# AIM OF THE TASK
The required result is a copy of each line below in which "Google" appears.

Saved entries
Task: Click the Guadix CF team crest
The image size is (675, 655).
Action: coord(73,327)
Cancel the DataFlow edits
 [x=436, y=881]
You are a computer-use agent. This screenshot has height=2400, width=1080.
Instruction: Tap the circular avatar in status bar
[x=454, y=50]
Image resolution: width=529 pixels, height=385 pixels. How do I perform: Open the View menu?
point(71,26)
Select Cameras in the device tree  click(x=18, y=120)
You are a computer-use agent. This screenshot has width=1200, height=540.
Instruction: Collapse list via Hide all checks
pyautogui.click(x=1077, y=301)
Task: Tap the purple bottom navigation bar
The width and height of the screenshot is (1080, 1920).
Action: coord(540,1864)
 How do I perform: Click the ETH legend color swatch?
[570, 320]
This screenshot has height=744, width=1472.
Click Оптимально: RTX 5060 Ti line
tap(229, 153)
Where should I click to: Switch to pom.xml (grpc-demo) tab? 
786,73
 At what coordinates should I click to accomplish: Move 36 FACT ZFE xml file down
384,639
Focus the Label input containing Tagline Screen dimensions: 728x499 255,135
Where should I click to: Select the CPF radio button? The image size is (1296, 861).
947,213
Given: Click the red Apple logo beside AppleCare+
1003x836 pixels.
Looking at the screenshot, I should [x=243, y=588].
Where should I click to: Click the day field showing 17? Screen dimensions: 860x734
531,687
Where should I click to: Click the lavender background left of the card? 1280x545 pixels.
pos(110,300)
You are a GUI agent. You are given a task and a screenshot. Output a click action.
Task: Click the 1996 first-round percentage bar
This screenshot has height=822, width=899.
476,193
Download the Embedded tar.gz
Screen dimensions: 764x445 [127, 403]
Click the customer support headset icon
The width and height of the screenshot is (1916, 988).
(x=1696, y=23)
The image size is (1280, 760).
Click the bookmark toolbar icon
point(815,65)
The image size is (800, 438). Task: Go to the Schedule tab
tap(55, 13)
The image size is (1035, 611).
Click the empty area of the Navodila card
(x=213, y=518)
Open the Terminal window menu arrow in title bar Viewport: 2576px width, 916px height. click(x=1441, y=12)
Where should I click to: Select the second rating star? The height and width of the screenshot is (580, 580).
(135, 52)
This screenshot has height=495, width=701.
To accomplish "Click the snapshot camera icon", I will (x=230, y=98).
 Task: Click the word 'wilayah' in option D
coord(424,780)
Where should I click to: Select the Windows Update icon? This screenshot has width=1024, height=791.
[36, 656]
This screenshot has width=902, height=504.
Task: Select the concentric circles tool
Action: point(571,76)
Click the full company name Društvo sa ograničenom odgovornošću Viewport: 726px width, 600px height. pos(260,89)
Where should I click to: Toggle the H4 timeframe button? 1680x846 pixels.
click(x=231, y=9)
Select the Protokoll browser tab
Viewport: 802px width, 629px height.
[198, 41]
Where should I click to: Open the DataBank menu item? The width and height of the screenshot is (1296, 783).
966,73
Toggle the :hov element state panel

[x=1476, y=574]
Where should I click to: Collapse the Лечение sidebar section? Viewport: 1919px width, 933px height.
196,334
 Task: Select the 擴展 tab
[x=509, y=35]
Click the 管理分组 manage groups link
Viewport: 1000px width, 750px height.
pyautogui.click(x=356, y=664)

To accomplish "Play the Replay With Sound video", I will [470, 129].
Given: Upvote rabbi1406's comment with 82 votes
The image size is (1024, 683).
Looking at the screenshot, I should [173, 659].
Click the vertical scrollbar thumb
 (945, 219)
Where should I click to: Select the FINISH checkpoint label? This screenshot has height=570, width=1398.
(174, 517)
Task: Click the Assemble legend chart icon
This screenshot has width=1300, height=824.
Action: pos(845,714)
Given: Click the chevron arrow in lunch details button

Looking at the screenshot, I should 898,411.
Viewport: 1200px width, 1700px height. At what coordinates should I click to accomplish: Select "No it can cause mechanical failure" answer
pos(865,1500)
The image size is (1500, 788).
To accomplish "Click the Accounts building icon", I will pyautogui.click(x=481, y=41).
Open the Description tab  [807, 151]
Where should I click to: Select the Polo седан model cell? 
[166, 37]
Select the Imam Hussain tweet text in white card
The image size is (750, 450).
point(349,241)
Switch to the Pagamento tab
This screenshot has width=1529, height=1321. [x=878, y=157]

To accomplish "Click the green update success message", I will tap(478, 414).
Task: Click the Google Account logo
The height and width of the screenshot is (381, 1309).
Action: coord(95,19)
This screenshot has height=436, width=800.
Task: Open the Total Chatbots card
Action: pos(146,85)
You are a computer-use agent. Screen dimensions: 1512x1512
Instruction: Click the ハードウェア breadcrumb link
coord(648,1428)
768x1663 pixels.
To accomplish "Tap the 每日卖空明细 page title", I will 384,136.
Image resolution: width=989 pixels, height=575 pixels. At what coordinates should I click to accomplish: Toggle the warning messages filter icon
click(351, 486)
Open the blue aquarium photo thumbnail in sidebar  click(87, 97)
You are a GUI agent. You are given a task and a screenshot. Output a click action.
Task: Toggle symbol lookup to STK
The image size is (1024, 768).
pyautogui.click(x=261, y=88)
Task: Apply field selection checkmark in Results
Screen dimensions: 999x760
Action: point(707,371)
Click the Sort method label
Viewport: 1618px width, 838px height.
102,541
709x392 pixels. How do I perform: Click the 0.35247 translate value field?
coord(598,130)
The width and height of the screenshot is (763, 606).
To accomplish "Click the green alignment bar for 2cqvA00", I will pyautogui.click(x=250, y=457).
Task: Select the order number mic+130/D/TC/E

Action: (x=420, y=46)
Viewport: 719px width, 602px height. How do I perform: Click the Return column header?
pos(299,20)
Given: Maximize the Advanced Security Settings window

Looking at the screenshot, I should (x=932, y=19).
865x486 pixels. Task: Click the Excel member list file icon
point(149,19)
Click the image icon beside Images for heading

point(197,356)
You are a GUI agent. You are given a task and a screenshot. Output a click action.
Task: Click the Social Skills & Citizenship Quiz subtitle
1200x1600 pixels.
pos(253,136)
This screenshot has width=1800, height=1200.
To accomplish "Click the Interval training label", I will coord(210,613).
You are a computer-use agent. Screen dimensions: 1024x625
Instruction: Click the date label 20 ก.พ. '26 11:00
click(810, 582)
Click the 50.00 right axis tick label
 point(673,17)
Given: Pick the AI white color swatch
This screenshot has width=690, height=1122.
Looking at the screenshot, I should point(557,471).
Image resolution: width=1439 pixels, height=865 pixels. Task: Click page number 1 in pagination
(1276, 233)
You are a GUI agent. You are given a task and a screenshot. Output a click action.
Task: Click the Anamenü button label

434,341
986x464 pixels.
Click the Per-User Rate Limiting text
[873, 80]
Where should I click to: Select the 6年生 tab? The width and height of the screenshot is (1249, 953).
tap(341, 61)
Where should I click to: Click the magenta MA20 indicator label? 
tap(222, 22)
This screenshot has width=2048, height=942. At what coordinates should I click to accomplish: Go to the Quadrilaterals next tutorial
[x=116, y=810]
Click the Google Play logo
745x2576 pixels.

# ANSWER TO THIS EXERCISE
Task: Click the Google Account logo
Click the Google Play logo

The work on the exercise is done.